Available records:
* * * * *

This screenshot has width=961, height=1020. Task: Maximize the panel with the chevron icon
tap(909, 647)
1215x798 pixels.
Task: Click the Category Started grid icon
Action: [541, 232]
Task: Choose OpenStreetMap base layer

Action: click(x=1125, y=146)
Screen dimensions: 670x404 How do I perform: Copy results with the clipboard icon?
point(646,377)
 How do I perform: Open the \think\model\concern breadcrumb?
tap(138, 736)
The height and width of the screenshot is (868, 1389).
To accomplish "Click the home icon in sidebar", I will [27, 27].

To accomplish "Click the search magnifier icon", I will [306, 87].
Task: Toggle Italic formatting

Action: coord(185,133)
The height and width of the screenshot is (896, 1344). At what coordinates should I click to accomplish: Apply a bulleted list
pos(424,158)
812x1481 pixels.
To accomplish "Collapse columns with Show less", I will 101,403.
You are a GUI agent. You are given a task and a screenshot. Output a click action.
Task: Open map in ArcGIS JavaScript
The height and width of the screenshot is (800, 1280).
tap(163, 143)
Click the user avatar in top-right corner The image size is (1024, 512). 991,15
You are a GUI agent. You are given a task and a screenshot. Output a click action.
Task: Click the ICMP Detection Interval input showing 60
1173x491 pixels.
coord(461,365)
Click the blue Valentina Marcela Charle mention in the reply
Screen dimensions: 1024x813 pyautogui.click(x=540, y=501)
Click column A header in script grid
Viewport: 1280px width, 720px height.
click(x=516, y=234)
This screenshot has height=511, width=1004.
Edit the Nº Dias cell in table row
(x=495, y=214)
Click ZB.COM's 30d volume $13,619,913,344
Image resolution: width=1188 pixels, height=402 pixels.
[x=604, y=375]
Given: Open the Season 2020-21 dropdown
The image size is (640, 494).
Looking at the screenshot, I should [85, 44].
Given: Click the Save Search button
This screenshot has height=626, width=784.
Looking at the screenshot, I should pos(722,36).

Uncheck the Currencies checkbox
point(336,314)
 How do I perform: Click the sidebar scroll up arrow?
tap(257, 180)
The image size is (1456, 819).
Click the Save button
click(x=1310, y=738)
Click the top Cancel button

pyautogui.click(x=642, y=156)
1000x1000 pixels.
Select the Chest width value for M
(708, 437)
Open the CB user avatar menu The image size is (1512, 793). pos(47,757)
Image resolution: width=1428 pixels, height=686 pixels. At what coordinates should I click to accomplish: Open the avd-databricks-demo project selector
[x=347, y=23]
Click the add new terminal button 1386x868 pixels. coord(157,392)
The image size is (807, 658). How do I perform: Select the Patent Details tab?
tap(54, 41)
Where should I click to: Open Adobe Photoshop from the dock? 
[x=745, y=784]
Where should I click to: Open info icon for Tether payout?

* * * * *

Aim of the task: From the listing above, return the lines starting at the one with "Task: Toggle Italic formatting" and ending at the one with "Task: Click the ICMP", both kept, exactly as they appear and nothing more.

Result of the exercise:
Task: Toggle Italic formatting

Action: coord(185,133)
The height and width of the screenshot is (896, 1344). At what coordinates should I click to accomplish: Apply a bulleted list
pos(424,158)
812x1481 pixels.
To accomplish "Collapse columns with Show less", I will 101,403.
You are a GUI agent. You are given a task and a screenshot. Output a click action.
Task: Open map in ArcGIS JavaScript
The height and width of the screenshot is (800, 1280).
tap(163, 143)
Click the user avatar in top-right corner The image size is (1024, 512). 991,15
You are a GUI agent. You are given a task and a screenshot. Output a click action.
Task: Click the ICMP Detection Interval input showing 60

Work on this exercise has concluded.